**INSTRUCTIONS FOR THE TASK**
The expected output is every line from the one containing "Maximize the 生产概况 window" to the end of the data below, exactly, and no other line.
*** THE RECORDS Section Begins ***
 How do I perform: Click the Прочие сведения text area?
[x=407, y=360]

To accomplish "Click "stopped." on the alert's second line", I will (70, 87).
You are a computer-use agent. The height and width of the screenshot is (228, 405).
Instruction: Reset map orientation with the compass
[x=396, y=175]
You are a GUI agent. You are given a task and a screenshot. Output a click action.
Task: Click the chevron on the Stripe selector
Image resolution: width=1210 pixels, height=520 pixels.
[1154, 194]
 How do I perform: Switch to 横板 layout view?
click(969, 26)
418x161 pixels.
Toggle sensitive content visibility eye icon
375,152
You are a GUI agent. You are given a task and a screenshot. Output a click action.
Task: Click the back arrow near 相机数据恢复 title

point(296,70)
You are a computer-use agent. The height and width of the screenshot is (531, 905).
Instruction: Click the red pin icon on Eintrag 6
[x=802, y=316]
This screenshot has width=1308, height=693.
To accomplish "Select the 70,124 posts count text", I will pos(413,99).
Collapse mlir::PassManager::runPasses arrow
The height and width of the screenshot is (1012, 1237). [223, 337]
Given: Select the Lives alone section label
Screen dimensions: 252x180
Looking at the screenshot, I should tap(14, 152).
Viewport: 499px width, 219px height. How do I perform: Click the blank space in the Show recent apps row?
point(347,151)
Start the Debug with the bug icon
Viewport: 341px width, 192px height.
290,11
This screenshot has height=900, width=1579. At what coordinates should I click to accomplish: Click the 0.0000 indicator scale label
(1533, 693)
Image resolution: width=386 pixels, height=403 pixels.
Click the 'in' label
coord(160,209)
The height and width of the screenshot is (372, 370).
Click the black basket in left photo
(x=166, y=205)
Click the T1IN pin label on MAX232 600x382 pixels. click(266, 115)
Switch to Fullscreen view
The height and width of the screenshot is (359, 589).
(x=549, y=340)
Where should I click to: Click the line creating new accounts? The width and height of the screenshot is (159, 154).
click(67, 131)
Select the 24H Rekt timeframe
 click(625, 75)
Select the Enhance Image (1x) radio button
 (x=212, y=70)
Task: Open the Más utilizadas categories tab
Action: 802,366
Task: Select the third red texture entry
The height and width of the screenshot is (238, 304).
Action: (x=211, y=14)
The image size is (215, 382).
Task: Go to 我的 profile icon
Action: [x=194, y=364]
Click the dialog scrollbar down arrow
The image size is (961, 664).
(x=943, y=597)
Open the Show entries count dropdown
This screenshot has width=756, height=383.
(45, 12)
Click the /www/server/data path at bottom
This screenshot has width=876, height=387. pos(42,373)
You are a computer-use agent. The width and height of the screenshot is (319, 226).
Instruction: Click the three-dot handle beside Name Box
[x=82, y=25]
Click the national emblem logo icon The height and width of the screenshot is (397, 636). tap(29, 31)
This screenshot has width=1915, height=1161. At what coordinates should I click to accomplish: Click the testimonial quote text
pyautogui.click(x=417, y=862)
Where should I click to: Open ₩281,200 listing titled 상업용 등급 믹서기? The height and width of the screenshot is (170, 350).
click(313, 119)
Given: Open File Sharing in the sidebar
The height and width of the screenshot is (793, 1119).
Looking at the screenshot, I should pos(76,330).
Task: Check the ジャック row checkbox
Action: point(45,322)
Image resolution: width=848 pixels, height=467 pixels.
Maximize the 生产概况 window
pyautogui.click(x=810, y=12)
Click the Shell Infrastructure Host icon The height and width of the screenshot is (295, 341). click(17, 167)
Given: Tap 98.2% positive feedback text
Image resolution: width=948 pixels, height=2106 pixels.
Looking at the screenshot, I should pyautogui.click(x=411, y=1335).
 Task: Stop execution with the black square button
*** THE RECORDS Section Ends ***
**REPLY**
Maximize the 生产概况 window
pyautogui.click(x=810, y=12)
Click the Shell Infrastructure Host icon The height and width of the screenshot is (295, 341). click(17, 167)
Given: Tap 98.2% positive feedback text
Image resolution: width=948 pixels, height=2106 pixels.
Looking at the screenshot, I should pyautogui.click(x=411, y=1335).
 Task: Stop execution with the black square button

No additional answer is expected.